Instead of the manually created features generally used in classical ML techniques, DL-based vision algorithms distinguish objects by implicitly extracting their distinctive features. Nery et al. [32] presented a fish classification methodology based on a robust feature selection technique. The authors proposed a general set of features and their corresponding weights that the classifier used as prior information to analyze their impacts on the whole classification task. Villon et al. [6] compared DL and histogram of oriented gradients (HOG) and support vector machine (SVM) methods for coral reef fish detection and recognition in underwater videos. For the first method, DL extracts features for detection and classification. For the second method, features are extracted using HOG and fed into SVM for classification. Some studies, such as Li et al. [33], considered fish species classification as object detection. The authors presented fish detection and twelve species recognition of underwater images using Faster-RCNN [34]. However, the model is slow because Faster-RCNN is a two-stage object detection network. Two-stage object detection networks perform better than single-stage networks [35] such as you only look once (YOLO) [36] and SSD [37]. However, they are slower due to extensive computation in the two-stage process region proposal, classification, and regression networks [35,38].
In a real-world application, an unbalanced class distribution in a given dataset, sometimes called a long-tailed data distribution, where a few classes account for most of the data while most classes are under-represented, is common. Models that are trained on such datasets are biased toward the dominant classes. Most existing solutions adopt class rebalancing strategies such as resampling and reweighting based on the number of observations for each class. Sampling techniques, such as synthetic minority over-sampling technique (SMOTE) [39] samples by interpolating from neighboring samples or synthesizing for minor classes [40,41]. These solutions may not work for all datasets with class imbalance problems and may cause models to overfit. Cui et al. [42] proposed a class-balanced loss to solve the class imbalance problem. The authors trained the model on the CIFAR-10 and CIFAR-100 datasets [43] and showed a performance improvement over the original implementation. Li et al. [44] also proposed a balanced group softmax to solve long-tail distribution problems through group-wise training in object detection. This technique divides classes into disjoint groups, and the softmax operation is performed separately on each class. Hence, only classes with a similar number of training samples compete within each group. In this work, we propose class-aware loss to solve the class imbalance problem based on the inverse of the number of samples in each class. We also extend the class-balanced loss into the object detection problem to reweight the classification loss and the localization loss (the class-balanced loss was proposed for the classification problem). Therefore, reweighting the loss based on the inverse number of samples in each class minimizes the effect of model biases toward the dominant class.

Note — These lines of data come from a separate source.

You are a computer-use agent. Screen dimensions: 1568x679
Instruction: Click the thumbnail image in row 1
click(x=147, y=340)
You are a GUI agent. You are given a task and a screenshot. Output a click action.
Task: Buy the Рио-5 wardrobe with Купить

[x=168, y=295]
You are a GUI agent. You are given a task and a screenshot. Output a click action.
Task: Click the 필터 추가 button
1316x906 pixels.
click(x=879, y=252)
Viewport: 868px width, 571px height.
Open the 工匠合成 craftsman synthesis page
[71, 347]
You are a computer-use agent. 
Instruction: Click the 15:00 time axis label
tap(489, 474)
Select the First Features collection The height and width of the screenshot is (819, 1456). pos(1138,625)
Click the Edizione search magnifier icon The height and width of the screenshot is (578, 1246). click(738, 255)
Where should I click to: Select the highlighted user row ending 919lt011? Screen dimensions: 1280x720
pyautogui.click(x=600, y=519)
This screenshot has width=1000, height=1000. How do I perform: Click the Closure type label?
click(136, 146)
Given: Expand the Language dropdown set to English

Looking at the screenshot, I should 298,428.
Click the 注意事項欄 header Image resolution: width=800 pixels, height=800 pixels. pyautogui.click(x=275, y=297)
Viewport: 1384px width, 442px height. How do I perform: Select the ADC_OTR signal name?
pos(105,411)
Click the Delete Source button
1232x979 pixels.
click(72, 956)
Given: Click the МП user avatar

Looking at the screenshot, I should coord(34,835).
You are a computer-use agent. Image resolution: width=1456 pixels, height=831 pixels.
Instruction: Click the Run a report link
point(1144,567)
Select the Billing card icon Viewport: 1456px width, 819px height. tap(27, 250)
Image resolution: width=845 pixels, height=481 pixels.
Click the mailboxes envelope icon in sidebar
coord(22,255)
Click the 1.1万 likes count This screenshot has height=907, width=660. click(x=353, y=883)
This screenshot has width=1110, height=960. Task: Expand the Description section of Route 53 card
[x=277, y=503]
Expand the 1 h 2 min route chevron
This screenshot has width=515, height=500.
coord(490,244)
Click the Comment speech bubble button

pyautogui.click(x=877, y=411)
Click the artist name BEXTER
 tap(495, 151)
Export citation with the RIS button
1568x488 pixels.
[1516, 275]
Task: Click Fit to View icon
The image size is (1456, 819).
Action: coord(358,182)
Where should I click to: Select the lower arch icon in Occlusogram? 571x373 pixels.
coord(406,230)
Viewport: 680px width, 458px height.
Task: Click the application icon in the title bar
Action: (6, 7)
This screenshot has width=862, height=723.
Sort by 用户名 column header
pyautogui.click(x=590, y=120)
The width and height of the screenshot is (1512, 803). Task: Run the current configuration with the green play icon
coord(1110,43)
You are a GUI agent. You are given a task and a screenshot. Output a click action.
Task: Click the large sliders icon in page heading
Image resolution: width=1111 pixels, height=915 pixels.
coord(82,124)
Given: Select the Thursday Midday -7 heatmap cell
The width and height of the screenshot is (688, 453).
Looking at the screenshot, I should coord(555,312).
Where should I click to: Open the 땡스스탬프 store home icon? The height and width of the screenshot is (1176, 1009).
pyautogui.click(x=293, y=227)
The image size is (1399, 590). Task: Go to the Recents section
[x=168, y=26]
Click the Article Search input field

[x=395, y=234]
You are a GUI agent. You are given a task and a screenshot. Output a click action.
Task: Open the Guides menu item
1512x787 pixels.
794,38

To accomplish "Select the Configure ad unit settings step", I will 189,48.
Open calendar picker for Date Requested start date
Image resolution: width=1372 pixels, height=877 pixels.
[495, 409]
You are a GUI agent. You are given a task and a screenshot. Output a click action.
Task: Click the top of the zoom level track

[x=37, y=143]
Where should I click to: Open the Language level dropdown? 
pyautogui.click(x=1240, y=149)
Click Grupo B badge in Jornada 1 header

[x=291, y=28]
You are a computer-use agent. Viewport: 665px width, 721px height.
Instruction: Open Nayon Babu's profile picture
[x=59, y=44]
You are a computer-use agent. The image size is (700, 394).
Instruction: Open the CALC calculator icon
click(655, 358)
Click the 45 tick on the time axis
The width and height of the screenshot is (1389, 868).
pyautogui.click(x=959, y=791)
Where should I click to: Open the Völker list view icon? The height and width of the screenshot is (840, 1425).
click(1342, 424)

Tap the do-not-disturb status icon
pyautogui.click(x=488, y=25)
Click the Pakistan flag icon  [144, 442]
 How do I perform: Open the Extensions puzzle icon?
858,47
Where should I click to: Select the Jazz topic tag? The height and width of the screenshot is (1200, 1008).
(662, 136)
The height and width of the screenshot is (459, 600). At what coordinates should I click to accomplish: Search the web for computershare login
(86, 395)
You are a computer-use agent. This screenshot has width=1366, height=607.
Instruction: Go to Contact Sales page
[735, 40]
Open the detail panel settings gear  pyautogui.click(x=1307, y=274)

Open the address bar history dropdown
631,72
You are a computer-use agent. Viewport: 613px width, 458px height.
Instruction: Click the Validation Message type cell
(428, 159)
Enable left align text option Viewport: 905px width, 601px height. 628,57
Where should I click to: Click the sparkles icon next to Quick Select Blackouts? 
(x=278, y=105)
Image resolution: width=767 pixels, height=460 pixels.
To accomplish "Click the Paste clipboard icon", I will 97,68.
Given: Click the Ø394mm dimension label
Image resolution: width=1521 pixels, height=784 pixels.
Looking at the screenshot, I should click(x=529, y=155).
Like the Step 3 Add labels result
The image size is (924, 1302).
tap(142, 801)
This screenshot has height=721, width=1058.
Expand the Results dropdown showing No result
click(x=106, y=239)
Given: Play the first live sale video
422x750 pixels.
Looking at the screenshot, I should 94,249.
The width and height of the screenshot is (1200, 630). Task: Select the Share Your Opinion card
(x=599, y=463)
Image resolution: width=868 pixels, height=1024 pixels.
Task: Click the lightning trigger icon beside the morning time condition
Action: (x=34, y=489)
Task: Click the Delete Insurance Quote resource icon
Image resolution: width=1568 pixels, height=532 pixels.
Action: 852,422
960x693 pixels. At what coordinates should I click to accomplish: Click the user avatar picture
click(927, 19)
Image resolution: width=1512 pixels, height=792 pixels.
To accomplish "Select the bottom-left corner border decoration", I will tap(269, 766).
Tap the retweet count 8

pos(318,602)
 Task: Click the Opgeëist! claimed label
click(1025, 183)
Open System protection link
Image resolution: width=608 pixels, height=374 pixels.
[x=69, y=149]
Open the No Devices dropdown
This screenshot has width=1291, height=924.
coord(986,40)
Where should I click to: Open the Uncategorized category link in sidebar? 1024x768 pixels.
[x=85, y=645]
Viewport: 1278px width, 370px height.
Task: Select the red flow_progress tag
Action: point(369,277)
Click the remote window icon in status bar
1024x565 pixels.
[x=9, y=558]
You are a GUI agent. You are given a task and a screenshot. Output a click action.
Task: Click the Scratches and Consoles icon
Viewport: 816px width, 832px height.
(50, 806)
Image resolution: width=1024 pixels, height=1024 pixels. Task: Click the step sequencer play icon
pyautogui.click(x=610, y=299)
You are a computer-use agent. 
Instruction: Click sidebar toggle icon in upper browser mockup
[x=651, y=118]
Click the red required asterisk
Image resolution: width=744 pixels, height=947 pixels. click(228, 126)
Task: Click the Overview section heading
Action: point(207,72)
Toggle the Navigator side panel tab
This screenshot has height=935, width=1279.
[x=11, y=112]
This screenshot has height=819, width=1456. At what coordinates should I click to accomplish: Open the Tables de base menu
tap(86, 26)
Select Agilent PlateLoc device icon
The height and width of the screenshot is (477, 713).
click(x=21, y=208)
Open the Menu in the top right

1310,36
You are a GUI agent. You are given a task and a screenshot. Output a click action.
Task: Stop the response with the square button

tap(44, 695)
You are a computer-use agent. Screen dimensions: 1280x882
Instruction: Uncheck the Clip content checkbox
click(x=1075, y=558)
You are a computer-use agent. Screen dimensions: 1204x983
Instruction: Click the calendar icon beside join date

3. Deep Learning for Fishery: Motivation

Accurate fish species recognition can provide data for identifying the abundance of fish species in a specific area, assisting with data used for controlling production management and ecosystem monitoring, especially identifying endangered species. Building a deep learning-based detection system helps maintain high-quality data for sustainable management in the fish industry. This technology reduces time, human labor, and cost to collect and analyze data. Additionally, the deep learning system does not affect the normal behavior of the fish in the habitat during data collection or monitoring. The traditional form of fishery management, including fish species identification, is labor intensive, expensive, and affects the regular activity of the fish in the habitat. Correct data for each species help determine the optimal harvest size and fishing time based on the species distribution in the area. Overall, it is essential to monitor the ecosystem.
Fish species can be distinguished by their shape, color, and size. However, similarity in shape and pattern of some species, relatively low resolution and contrast, and the change in light intensity and fish motion makes accurate fish species identification challenging [45,46]. These challenges complicate solving the problem using classical ML classification techniques (using hand-extracted features). DL methods can learn the unique features without hand-engineered features. Another problem in fish species identification is the number of fish species in each image. In most datasets, each image comprises a single fish, making the classification problem convenient, but finding a single fish in an image with multiple fish is not easy. The dataset of the SEAMAPDP21 [7] consists of many fish species in a single image, making it difficult to use a simple classification network. Therefore, we formulated the fish species identification problem as an object detection problem.
We design an object detection network for fish species recognition based on the SSD [37] object detection network. SSD, which consists of VGG16 [25] as a backbone and a detection head, is designed to do general object detection. In object detection, accuracy and speed are essential. Therefore, the VGG16 [25] backbone network is replaced by MobileNetv3-large [24] to make the model lightweight. The modified model consists of mobileNetv3 as a backbone network and SSD detection head as a classification and regression network, as shown in Figure 1.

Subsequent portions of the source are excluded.